Oakley, 33, also worked out with Worth while he was developing inside her womb, getting guidance from physical therapist Micky Marie Morrison to make sure the exercise was safe for both of them.
Over the past seven years, Morrison has become an expert on safe and effective pre- and post-natal exercise. She developed a program called CoreMama that she will present in a free session Saturday morning at the University of Miami Health System’s Wellness Center, which began offering the program last fall taught by instructors Morrison trained.
“A lot of women would freeze their membership when they got pregnant, thinking they couldn’t keep working out because it wasn’t safe,” said Catherine Bernath, accounting manager for the 2,800-member Wellness Center. “We wanted to have a specific offering for pregnant mothers. We also wanted to have something that would lure new moms back in the facility sooner, and offer a class where they feel more comfortable.”
Morrison, who splits her time between the Florida Keys and Guatemala, said it all started during her own pregnancy when she modified a core workout class she had been teaching. Soon, pregnant women in the small Guatemalan mountain community of La Antigua— mostly expatriates working for diplomats and non-governmental organizations — sought her advice on exercise.
“Because of my medical background, I kept getting asked questions and realized a lot of women wanted to know what they could and could not do,” Morrison said. “I felt it would be simple and easy to write a book.”

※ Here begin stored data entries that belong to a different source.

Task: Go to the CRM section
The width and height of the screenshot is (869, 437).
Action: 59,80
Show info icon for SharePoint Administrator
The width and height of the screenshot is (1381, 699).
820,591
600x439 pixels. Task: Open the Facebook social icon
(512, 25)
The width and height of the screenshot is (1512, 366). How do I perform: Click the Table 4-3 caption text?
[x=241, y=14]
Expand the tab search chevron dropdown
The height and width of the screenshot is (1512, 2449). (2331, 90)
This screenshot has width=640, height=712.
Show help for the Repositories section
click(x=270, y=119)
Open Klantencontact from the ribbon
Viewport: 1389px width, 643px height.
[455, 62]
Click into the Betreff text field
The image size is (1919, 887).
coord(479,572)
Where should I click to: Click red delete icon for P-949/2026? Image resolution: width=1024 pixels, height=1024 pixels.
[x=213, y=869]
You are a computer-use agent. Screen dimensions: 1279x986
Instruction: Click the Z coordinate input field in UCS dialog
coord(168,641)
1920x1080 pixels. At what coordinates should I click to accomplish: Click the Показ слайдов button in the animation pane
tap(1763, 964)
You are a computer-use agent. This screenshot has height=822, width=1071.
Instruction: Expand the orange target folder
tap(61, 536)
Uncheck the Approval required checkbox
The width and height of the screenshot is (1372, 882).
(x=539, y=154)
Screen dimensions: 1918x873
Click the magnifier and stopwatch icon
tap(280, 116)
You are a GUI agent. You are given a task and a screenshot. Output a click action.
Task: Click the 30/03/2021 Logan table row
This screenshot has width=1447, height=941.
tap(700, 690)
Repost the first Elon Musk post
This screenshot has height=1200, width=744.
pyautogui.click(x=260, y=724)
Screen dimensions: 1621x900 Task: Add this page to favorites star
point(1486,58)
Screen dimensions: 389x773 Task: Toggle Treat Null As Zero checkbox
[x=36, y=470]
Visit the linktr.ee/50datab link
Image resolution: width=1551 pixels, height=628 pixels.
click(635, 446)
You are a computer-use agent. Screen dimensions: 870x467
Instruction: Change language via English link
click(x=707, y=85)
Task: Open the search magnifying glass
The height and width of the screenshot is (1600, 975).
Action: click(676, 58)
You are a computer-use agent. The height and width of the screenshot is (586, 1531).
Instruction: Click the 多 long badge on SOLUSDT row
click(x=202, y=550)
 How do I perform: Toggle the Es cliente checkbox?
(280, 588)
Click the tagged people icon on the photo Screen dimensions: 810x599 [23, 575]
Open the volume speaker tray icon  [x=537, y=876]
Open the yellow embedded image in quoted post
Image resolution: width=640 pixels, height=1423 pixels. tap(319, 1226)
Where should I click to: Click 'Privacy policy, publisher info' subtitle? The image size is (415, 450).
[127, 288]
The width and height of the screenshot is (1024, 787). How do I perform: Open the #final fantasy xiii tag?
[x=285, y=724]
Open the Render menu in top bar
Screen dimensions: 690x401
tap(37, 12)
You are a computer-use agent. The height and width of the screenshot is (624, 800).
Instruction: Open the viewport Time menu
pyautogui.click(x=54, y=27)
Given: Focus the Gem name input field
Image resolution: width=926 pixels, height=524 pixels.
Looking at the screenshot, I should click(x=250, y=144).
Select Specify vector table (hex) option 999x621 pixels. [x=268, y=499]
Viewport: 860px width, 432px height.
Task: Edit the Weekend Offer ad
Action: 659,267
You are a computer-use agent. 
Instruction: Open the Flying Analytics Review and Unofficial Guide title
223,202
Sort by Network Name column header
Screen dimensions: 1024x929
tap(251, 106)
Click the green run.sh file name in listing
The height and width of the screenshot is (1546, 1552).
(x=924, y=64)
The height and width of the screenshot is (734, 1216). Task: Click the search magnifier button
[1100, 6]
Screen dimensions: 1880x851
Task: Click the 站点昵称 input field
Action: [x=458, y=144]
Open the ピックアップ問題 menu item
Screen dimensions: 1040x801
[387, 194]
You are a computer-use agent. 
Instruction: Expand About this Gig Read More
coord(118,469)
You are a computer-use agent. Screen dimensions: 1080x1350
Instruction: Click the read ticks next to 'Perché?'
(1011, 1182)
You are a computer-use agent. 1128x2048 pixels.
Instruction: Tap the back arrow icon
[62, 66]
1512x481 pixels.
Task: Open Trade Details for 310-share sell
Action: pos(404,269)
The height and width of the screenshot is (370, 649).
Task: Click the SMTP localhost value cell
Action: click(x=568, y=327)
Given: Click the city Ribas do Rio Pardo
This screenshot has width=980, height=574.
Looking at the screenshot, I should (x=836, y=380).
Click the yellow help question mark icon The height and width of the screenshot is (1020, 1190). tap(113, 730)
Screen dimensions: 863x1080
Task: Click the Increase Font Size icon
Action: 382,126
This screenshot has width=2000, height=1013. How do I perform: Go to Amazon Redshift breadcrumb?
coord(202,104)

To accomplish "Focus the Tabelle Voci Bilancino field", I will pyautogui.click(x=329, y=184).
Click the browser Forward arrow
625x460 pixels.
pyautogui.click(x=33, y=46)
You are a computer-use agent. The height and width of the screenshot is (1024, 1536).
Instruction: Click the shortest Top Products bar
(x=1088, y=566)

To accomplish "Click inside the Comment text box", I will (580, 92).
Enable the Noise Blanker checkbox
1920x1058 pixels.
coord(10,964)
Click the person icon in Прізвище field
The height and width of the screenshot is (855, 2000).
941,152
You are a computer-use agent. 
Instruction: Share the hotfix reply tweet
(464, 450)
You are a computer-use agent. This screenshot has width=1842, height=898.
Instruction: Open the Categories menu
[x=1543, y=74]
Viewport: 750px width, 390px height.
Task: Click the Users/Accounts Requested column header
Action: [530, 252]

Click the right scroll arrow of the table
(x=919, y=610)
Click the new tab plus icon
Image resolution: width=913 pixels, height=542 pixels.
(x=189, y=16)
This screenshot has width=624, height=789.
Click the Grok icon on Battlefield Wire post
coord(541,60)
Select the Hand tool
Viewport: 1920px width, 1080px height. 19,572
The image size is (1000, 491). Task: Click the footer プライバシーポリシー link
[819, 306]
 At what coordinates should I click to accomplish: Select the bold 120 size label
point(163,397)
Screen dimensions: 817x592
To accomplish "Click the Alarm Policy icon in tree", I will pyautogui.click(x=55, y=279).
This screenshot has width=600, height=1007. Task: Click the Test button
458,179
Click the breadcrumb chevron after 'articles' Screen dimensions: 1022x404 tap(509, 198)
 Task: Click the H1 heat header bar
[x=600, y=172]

After three years of research and writing, she produced Baby Weight: The Complete Guide to Prenatal & Postpartum Fitness (Body Works, 2011). It details her CoreMama program, which focuses on muscles weakened during pregnancy and childbirth, especially in the abdomen and pelvic floor.
“Everyone who reviewed it, and a lot of the consumer feedback, said: ‘You need videos,’ ” Morrison said.
And so, on Wednesday, she launches BabyWeight.TV, a digital library of 70 streaming fitness videos that offer beginner, intermediate and advanced workouts for moms-to-be and new moms.
The first batch of videos was filmed in La Antigua, where she owns the Healing Hands Therapy Spa, with a volcano as the backdrop. Another 10 videos were taped on a beach in the Keys, and are scheduled to go online in the next few weeks.
“Most were shot outdoors because it’s much more peaceful and interesting to watch,” said Morrison, 39, who has a 7-year-old son and 10-year-old stepson.
She said she hopes to address the needs of women of all fitness levels throughout their pregnancies and post-partum recovery, whether they deliver naturally or by Caesarean section.
Like many women, Oakley experienced too much morning sickness early in her pregnancy to even think about exercising. She’d been a jogger, swimmer and tennis player before conceiving, but by the time she started wanting to exercise again, two months before her due date, she was out of shape and much heavier.